Fungal hyphae exhibit continuous polarized growth; there is no arrest of growth during cytokinesis. Examples of cells that exhibit such highly polarized growth are pollen tubes and root hairs in plants, and neurons in animals.
In filamentous fungi, a fungal-specific phase-contrast opaque body, the Spitzenkörper (apical body), located at or just below the tip of the apical cell, is thought to drive hyphal growth (López-Franco, 1996; Reynaga-Peña et al., 1997). It consists of a heterogeneous population of vesicles surrounding a core that contains polysomes, microtubules, and actin, and is proposed to serve as a supply center for the distribution of vesicles containing materials necessary for tip extension (reviewed in Bartnicki-García, 2002; Harris et al., 2005; Harris, 2006). The Spitzenkörper can be visualized with the amphiphilic styryl dye FM4-64 (Fischer-Parton et al, 2000). Long-range transport of vesicles from other parts of the hypha to the Spitzenkörper is proposed to occur along microtubules, and delivery from the Spitzenkörper to sites of growth is proposed to occur on actin tracks (reviewed in Harris et al., 2005; Harris, 2006). Both microtubules and actin are necessary for hyphal morphogenesis. Disruption of microtubules, kinesin, dynein, and dynactin results in unstable axes of polarized growth but not in absence of polarized growth per se, whereas disruption of actin causes complete loss of cell polarity and results in isotropic growth (Harris et al., 2005; Heath, 2000; Lee et al., 2001; Riquelme et al., 2000; Rupes et al., 1995; Seiler et al., 1999; Torralba et al., 1998a,b; Virag and Griffiths, 2004).

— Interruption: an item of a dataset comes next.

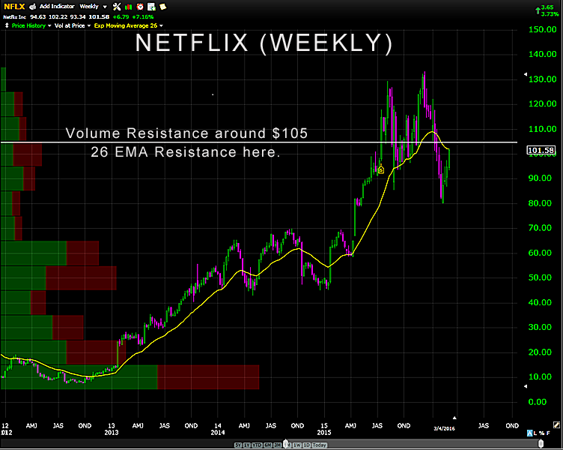
Task: Click the earnings event marker on chart
Action: pyautogui.click(x=380, y=170)
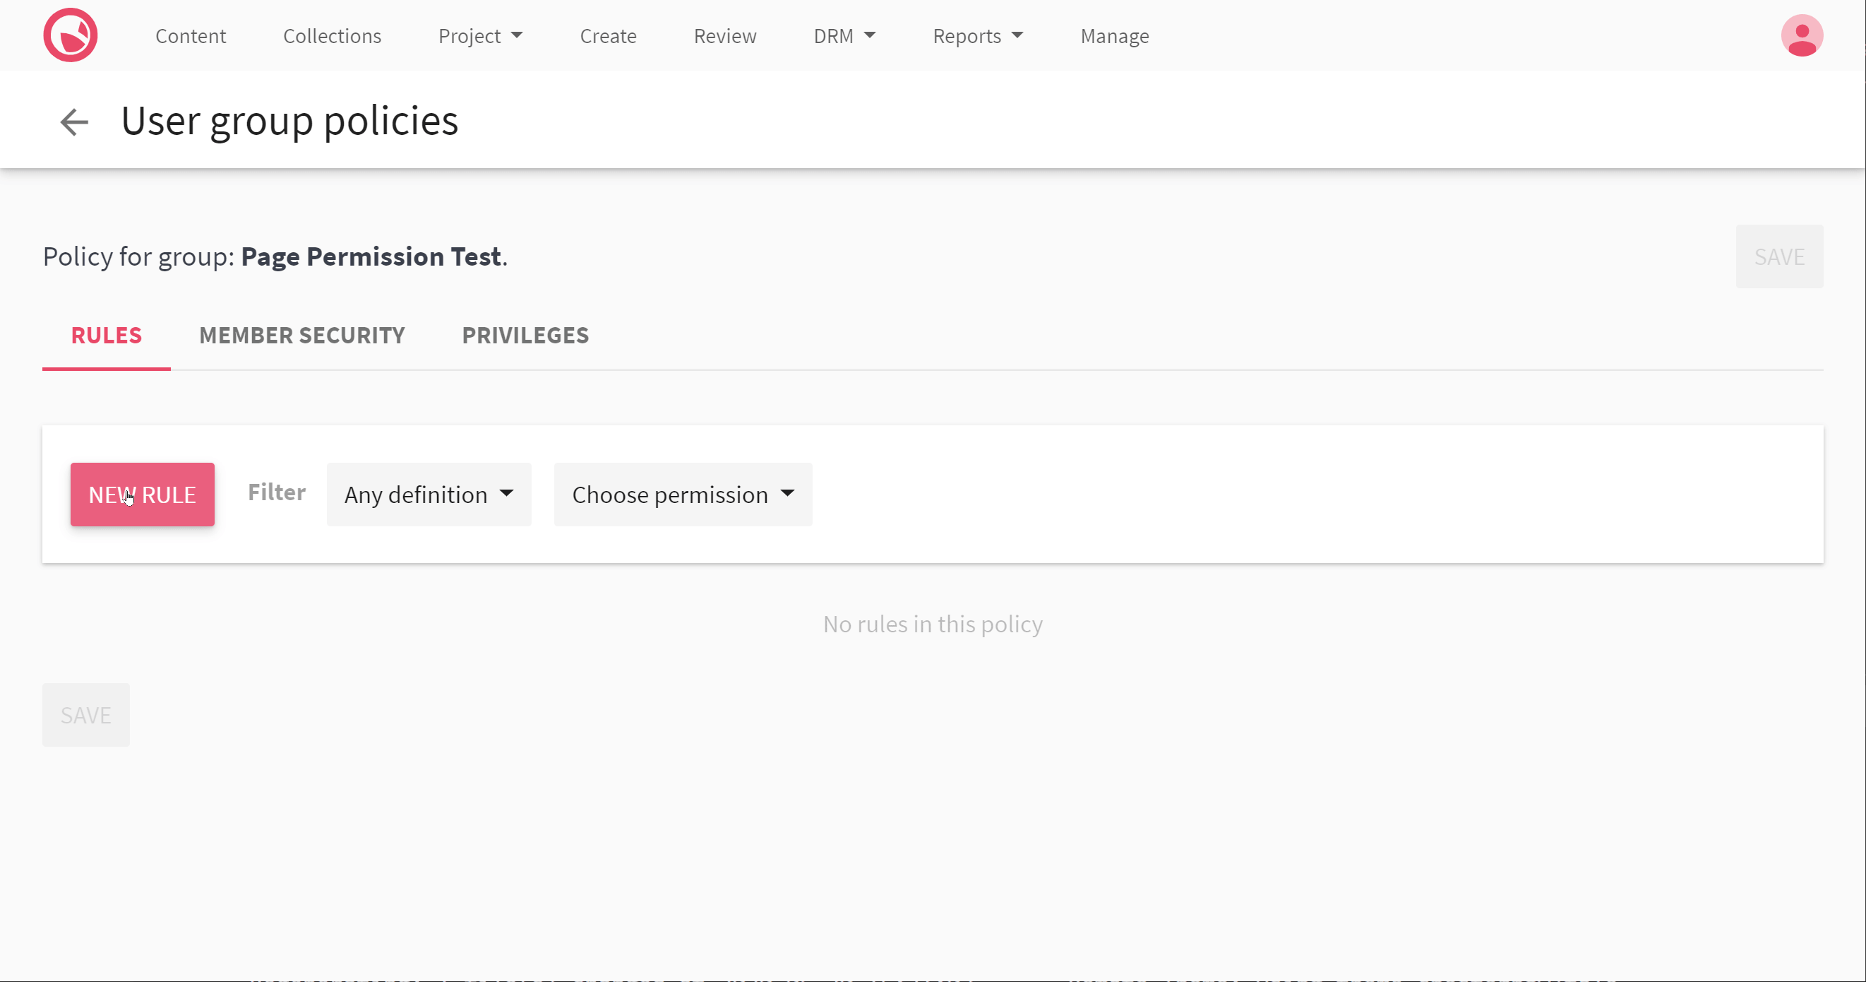Click the Create menu item
The image size is (1866, 982).
(608, 35)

Some of these conditions also result in loss or alteration of the position or function of the Spitzenkörper (Crampin et al., 2005; Konzack et al., 2005; Riquelme et al., 2000; Seiler et al., 1999).

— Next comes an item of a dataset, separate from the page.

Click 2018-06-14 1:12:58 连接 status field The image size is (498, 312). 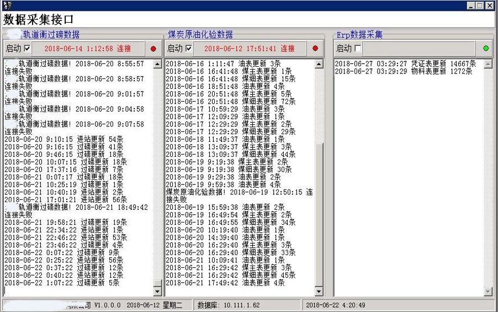point(87,49)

There is a dearth of information concerning the molecular composition of the Spitzenkörper. Recent work in different filamentous fungi indicates that formin (a multidomain, actin-nucleating protein), myosin light chain, Sec4 (a Rab GTPase), BemA (homologue of S. cerevisiae Bem1), TeaA and TeaR (homologues of S. pombe end cell markers Tea1 and Mod5, respectively), and two chitin synthases are components of the Spitzenkörper (see below) (Crampin et al., 2005; Leeder and Turner, 2007; Riquelme et al., 2007; Sharpless and Harris, 2000; Takeshita et al., 2008). The presence of formin suggests that the Spitzenkörper may serve as an actin nucleation center. Little is known about the Spitzenkörper in U. maydis.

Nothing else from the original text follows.